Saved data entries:
────────────────────────────────────────
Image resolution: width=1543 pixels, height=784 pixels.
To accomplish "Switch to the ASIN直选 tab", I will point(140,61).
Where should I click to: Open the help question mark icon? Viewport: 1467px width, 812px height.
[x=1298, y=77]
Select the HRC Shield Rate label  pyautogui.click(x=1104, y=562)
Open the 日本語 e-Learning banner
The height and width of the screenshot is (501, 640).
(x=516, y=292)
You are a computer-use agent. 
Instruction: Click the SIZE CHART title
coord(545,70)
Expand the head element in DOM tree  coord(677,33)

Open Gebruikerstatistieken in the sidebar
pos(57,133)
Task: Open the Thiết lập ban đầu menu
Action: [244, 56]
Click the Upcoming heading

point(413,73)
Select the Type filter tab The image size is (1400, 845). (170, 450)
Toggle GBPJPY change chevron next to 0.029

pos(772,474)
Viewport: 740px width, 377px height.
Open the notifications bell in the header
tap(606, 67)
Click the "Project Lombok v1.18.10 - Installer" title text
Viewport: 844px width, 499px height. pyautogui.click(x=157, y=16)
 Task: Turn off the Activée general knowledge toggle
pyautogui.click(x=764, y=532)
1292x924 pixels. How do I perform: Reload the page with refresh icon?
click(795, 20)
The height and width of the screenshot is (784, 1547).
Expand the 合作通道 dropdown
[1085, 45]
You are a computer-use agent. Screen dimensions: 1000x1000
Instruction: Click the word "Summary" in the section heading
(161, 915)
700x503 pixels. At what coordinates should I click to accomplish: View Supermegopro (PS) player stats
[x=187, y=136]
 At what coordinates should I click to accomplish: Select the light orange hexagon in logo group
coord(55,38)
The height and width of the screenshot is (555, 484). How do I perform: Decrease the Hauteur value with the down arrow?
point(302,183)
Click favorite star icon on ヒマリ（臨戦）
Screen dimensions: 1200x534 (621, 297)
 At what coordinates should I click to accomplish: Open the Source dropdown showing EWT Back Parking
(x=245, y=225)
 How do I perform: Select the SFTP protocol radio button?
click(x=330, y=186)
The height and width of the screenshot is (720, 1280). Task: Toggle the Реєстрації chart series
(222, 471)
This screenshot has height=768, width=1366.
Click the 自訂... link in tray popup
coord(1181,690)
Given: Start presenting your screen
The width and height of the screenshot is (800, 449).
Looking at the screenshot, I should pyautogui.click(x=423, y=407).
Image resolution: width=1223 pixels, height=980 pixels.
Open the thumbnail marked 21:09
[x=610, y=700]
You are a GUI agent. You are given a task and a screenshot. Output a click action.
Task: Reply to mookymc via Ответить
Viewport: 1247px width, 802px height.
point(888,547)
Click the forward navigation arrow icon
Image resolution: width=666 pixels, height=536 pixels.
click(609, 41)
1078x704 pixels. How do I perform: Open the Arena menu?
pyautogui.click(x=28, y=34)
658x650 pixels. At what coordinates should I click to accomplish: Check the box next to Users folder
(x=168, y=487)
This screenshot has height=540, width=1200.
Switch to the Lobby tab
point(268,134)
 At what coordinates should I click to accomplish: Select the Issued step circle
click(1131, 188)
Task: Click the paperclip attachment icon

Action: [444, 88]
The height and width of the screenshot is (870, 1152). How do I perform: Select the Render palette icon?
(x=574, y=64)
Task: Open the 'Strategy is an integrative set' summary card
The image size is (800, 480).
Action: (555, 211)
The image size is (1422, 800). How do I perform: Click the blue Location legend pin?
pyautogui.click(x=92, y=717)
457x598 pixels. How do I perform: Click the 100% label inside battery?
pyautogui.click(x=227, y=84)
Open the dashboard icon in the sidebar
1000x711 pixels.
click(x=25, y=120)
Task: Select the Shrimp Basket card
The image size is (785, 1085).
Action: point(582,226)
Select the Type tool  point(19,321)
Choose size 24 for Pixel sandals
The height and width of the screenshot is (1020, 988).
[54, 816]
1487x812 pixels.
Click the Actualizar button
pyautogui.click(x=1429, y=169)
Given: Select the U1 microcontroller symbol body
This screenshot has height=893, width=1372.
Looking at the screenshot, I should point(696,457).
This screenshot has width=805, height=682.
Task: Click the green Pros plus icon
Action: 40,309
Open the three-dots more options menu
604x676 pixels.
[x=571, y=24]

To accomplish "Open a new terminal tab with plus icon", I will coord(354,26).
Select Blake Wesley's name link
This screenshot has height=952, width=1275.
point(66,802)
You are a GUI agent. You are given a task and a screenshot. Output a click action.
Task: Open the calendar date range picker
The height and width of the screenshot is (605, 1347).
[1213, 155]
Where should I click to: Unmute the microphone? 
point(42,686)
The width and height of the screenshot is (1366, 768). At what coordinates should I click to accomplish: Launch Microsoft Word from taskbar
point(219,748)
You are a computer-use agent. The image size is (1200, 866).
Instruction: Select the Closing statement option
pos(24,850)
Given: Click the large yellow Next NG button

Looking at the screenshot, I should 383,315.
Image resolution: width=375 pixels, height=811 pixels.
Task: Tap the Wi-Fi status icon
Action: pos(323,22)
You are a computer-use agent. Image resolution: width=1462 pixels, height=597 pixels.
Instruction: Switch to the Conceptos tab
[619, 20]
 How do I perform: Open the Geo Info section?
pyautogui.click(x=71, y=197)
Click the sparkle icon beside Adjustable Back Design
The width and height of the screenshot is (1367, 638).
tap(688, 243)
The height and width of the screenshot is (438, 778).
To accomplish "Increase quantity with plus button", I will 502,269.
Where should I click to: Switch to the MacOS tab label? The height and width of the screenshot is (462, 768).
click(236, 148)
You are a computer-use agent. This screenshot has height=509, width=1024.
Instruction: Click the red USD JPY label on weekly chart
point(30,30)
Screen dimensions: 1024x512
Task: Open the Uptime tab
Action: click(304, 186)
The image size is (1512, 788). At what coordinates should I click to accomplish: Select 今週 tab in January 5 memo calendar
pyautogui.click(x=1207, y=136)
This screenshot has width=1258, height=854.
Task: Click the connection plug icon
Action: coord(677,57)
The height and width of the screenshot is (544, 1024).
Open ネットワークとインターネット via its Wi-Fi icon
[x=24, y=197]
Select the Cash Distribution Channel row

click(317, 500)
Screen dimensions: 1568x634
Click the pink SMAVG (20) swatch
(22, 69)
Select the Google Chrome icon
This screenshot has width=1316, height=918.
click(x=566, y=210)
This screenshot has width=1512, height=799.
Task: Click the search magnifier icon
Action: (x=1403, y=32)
────────────────────────────────────────
Your instructions =>
Wherever "will" turns up in the records, copy the whole line.

Answer to this task =>
To accomplish "Switch to the ASIN直选 tab", I will point(140,61).
To accomplish "Open a new terminal tab with plus icon", I will coord(354,26).
To accomplish "Increase quantity with plus button", I will 502,269.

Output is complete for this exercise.